La préface est un objet rebelle réfractaire aux lois d’un seul genre, comme le montrent deux anthologies récentes qui tentent de la prendre dans leurs filets. Pour la définir il faut se résigner, semble-t-il, à la collection, tant la caractérisation semble délicate.

Il fut un temps où l’auteur d’un texte se soumettait à une autorité, tendant la plume à virtuellement plus légitime que lui avant d’infliger ses propos aux lecteurs. Les romancières de jadis ont eu souvent recours à des préfaciers masculins pour excuser les errances dues à leur sexe et vanter leurs talents. Parfois le libraire lui-même tenait un avant-propos, afin de faire la publicité ou de défendre contre la censure l’œuvre qu’il offrait au public. Mais la plupart des auteurs refusaient de donner à un autre le soin de présenter leurs œuvres: ils s’en chargeaient eux-mêmes, s’arrangeant pour prévenir les foudres des censeurs et détracteurs; se présentant sous un jour avantageux ou, au contraire, feignant une humilité dont des lecteurs – forcément éblouis par le texte à venir – ne tarderaient pas à les relever.

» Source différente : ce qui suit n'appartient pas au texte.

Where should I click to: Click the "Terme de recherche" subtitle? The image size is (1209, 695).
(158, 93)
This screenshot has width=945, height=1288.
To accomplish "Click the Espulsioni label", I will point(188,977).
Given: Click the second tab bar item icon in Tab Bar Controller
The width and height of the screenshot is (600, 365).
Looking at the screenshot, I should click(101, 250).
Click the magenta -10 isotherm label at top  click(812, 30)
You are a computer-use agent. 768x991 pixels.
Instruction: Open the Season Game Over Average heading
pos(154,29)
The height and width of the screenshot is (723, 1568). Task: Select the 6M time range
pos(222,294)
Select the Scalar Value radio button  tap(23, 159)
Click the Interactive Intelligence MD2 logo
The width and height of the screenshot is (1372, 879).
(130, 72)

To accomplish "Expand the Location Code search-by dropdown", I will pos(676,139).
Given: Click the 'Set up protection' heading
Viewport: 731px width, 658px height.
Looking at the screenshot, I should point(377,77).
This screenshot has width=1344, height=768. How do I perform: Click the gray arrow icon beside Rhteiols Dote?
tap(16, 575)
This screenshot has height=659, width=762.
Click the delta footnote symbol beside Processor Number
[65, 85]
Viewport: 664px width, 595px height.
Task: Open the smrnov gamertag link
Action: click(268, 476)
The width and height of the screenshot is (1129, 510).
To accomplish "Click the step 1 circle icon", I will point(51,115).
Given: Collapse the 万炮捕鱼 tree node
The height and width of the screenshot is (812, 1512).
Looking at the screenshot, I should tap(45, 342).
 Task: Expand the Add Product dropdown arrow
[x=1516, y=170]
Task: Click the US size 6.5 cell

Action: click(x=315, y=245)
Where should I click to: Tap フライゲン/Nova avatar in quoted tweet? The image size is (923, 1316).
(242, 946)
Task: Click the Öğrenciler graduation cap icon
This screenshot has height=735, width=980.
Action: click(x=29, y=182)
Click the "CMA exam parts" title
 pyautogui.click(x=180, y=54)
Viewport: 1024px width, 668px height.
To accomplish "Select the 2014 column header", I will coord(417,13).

La fureur des préfaces culmine aux XVIIIe et XIXe siècles où elles sont souvent programmatiques; lieux de prises de position philosophiques ou esthétiques, voire de combat au service d’une école. «Le hasard est le plus grand romancier du monde: pour être fécond, il n’y a qu’à l’étudier, écrit Balzac dans son «Avant-propos» de la Comédie humaine en 1842. La Société française allait être l’historien, je ne devais être que le secrétaire.»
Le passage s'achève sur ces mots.